(Records drawn from a dataset)
────────────────

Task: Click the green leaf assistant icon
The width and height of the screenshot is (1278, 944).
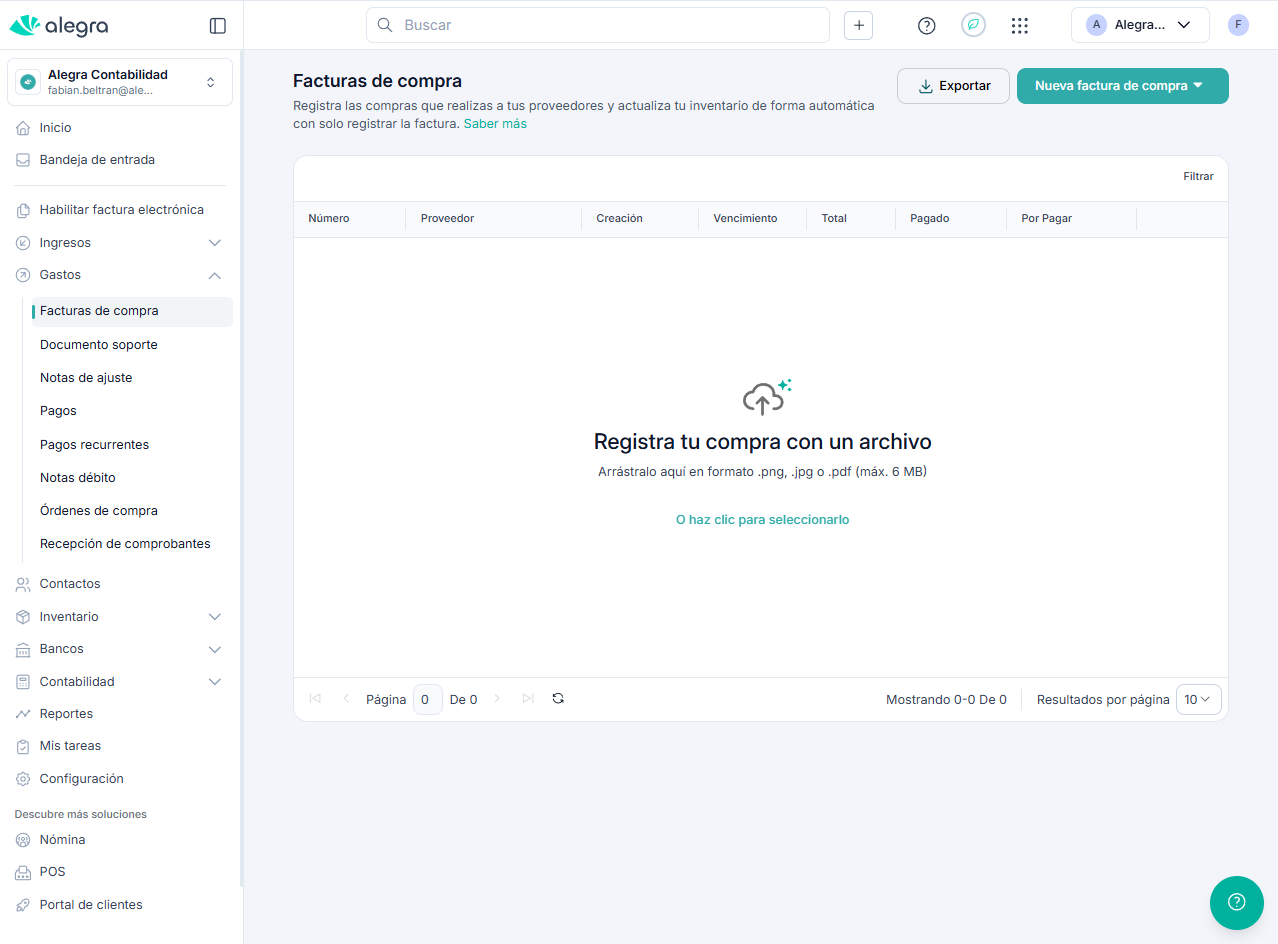Action: pos(973,26)
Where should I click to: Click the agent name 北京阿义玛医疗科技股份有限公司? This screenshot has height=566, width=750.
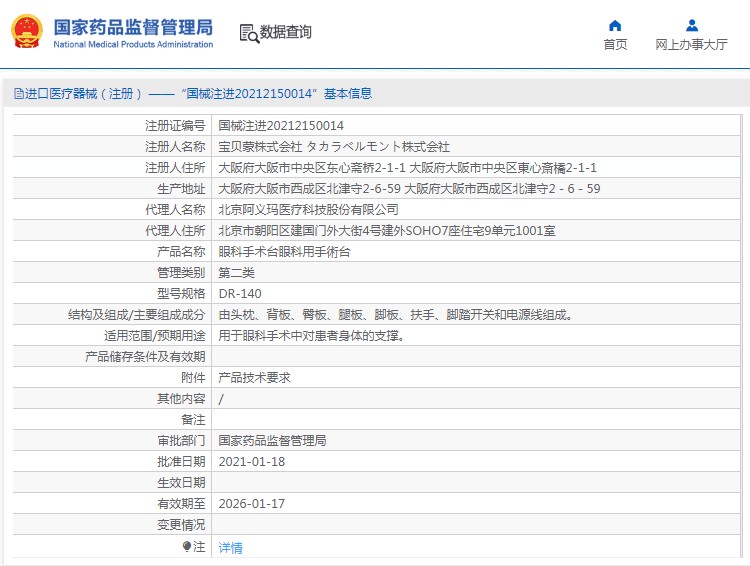(x=309, y=210)
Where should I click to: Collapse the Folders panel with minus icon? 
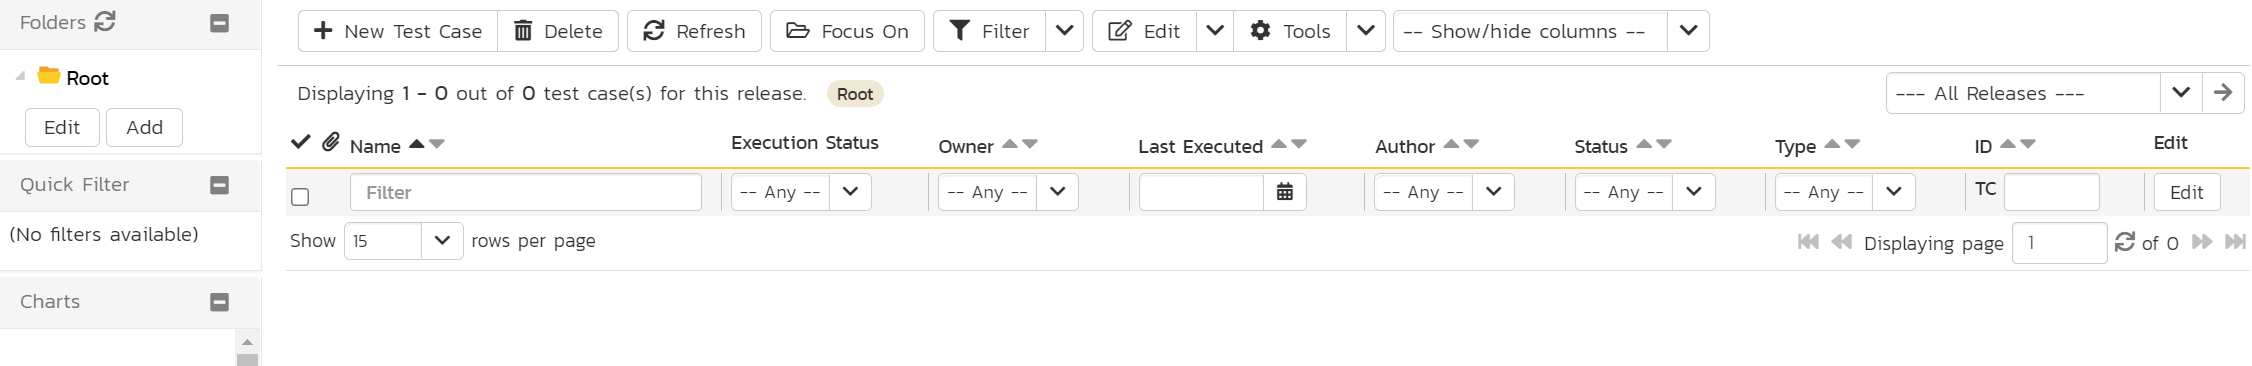(x=220, y=23)
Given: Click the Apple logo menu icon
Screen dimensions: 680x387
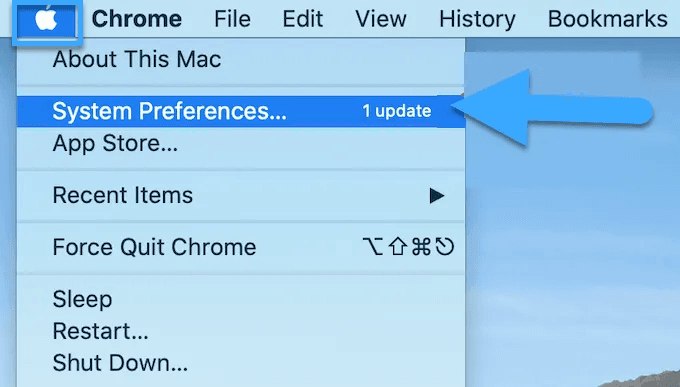Looking at the screenshot, I should click(46, 19).
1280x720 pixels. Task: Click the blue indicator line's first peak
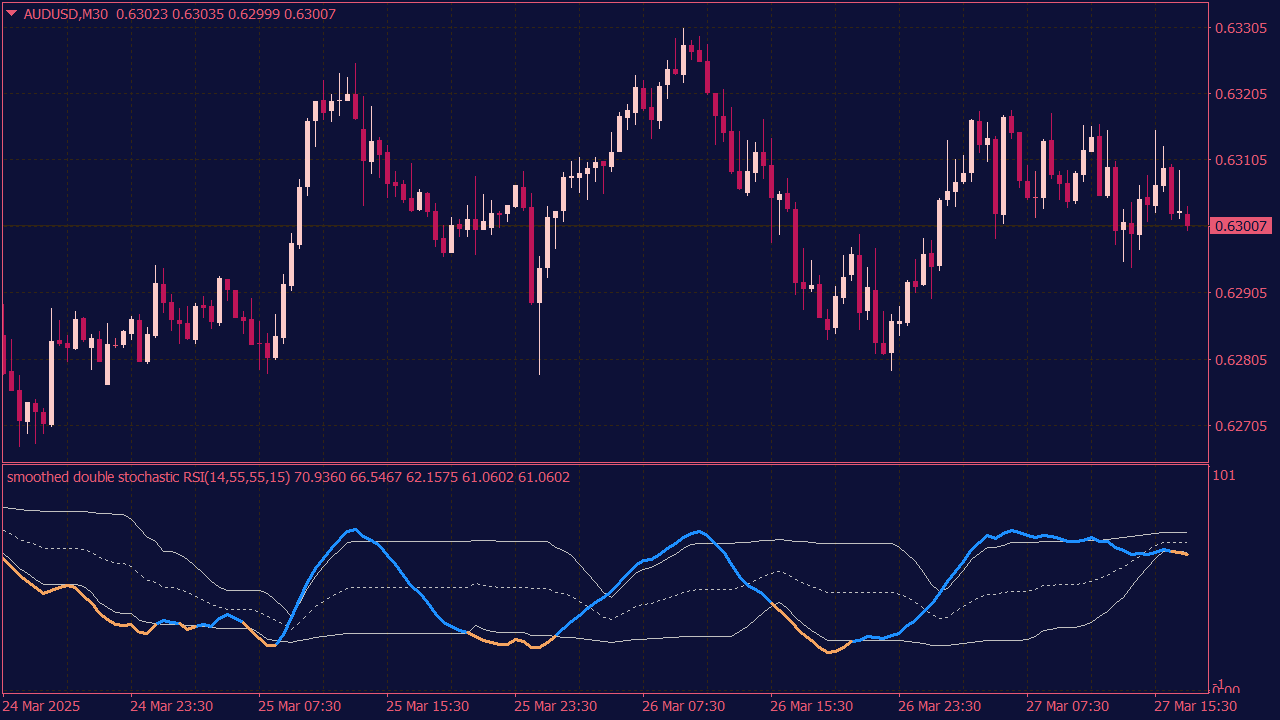(352, 530)
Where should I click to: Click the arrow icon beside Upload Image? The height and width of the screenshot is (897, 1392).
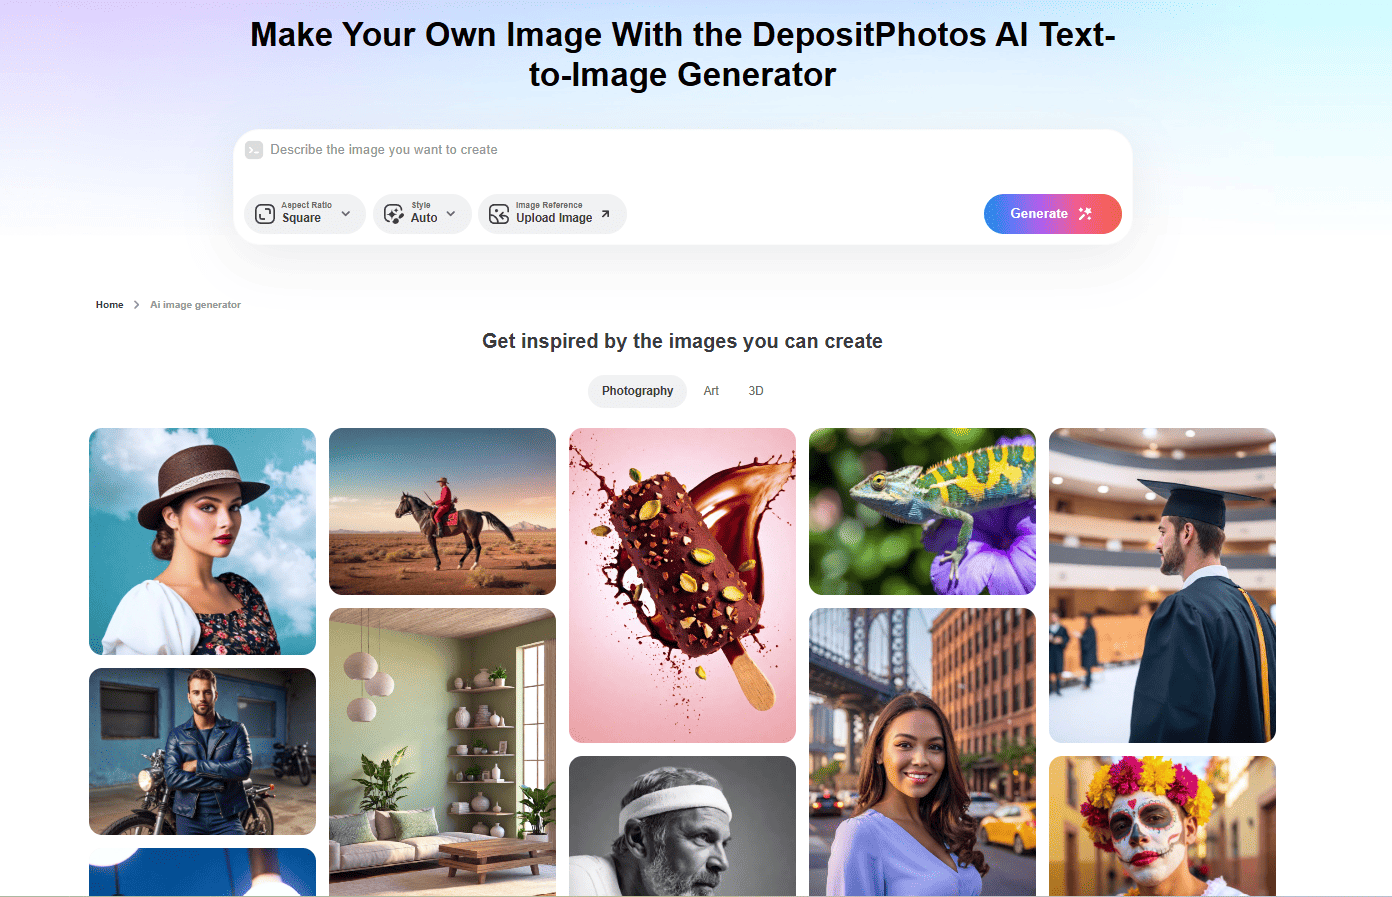tap(605, 214)
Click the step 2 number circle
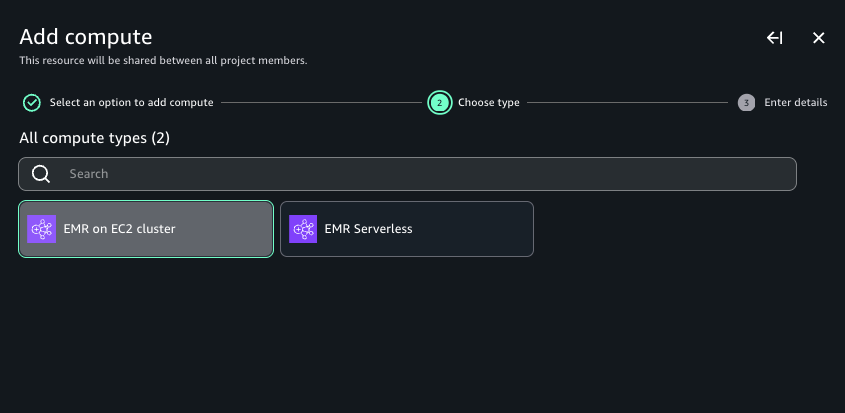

────────────────

■ Work item
Each entry should be repeated exactly as it appears; the pictures stay out.

■ Response for this exercise
Task: Click the green leaf assistant icon
The width and height of the screenshot is (1278, 944).
Action: pos(973,26)
Where should I click to: Click the agent name 北京阿义玛医疗科技股份有限公司? This screenshot has height=566, width=750.
(x=309, y=210)
Where should I click to: Collapse the Folders panel with minus icon? 
(x=220, y=23)
Given: Click the Apple logo menu icon
Screen dimensions: 680x387
Looking at the screenshot, I should click(46, 19).
1280x720 pixels. Task: Click the blue indicator line's first peak
(352, 530)
Where should I click to: Click the arrow icon beside Upload Image? The height and width of the screenshot is (897, 1392).
tap(605, 214)
Click the step 2 number circle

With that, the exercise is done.